Numerical Simulation of Complex Flows of Fibre Reinforced Composites

Abstract

Complex laminar flows of incompressible fluids have been investigated numerically. Both Newtonian and generalised non–Newtonian fluids are simulated, whilst for generalised non–Newtonian fluids, two shear thinning models, i.e., Bird–Carreau and Power law, are employed. Both models are. For numerical investigation the flow problem adopted is two–dimensional axisymmetric periodically constricted tube. The frame of reference used in the investigation is cylindrical polar co–ordinates. For the simulation two–dimensional momentum transport equation is solved using a Finite Element Method (FEM). Numerical scheme used is known as Taylor–Galerkin/pressure–correction algorithm.

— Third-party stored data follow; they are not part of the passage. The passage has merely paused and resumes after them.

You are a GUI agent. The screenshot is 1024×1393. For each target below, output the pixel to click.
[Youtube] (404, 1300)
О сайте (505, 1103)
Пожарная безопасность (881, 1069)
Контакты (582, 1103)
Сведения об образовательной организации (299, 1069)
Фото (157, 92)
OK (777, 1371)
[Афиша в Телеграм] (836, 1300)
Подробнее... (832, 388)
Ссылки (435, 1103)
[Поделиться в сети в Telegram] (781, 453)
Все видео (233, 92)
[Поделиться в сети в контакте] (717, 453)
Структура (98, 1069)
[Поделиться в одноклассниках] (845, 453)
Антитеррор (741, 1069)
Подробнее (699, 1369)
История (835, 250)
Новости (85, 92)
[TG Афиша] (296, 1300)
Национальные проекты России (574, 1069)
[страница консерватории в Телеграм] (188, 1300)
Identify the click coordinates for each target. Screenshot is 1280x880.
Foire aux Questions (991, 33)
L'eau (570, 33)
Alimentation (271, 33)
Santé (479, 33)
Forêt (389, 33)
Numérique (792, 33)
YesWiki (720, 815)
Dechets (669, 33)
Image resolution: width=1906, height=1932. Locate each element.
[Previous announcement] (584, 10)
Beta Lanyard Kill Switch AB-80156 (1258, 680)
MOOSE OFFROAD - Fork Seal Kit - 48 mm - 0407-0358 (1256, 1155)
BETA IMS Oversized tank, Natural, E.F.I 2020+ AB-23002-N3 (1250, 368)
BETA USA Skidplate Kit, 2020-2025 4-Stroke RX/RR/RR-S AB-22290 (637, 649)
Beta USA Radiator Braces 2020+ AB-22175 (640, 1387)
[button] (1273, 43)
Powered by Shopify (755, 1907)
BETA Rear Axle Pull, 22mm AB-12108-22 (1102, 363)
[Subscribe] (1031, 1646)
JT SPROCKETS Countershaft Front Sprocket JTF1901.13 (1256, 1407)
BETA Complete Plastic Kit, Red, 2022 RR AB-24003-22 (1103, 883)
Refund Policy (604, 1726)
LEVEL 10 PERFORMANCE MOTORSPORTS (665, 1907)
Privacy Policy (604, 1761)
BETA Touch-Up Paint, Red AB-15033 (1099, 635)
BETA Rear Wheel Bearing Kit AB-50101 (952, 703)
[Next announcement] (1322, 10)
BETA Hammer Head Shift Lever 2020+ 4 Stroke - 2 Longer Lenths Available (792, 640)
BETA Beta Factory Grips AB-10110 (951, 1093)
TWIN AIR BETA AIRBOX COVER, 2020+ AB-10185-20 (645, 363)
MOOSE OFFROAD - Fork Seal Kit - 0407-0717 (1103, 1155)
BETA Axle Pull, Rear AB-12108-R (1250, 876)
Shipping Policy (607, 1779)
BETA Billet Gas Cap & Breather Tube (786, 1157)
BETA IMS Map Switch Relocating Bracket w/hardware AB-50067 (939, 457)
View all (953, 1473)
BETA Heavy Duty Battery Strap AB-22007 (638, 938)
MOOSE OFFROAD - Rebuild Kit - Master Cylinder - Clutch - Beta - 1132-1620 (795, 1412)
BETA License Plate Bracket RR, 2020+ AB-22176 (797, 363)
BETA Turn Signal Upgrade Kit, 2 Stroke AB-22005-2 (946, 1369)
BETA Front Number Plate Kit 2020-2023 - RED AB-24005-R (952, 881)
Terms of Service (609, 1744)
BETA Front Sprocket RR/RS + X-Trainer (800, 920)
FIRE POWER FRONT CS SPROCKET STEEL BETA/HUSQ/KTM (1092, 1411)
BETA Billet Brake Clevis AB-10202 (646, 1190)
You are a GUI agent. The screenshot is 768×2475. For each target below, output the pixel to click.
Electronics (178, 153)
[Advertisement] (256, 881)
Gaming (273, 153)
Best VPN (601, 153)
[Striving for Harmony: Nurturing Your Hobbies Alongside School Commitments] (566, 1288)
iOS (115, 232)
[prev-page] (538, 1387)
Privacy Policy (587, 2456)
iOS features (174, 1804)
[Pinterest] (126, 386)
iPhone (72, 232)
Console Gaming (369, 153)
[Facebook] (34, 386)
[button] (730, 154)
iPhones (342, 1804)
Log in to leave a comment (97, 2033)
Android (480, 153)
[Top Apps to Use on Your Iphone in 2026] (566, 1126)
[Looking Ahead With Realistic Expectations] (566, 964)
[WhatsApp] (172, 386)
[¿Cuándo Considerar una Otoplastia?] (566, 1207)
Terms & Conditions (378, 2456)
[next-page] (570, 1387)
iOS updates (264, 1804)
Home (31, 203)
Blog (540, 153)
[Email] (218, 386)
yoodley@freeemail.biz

In open literature this problem is simulated only for single aspect ratio (amplitude) of the undulation in the absence of fibres. Whereas, in this research investigation principal aim is introduction of fibre reinforced composite material. Different aspect ratios of undulation are also simulated at various inertial forces. For comparison purpose with other experimental results as well as numerical prediction, initially, flow is considered for constant viscosity Newtonian fluids through periodically constricted tube. Subsequently, from dilute to semi–dilute rigid rod like fibre suspended in all fluid models, i.e., constant viscosity, Bird–Carreau and Power law fluids have been examined.

For different undulation levels of periodically constricted tube, the critical values of the Reynolds number have been identified, where beginning of embryo recirculation region starts. As inertial force increases, augmentation of vortex is observed in the undulation region. While, introducing fibres vortices shrinks in length and intensity. For Newtonian, power law and Bird–Carreau models pressure isobars are also demonstrated. In all levels of fibre concentration, the graphical illustration of calculated data for friction factor as well as empirical relationships is illustrated for all undulation aspect ratios.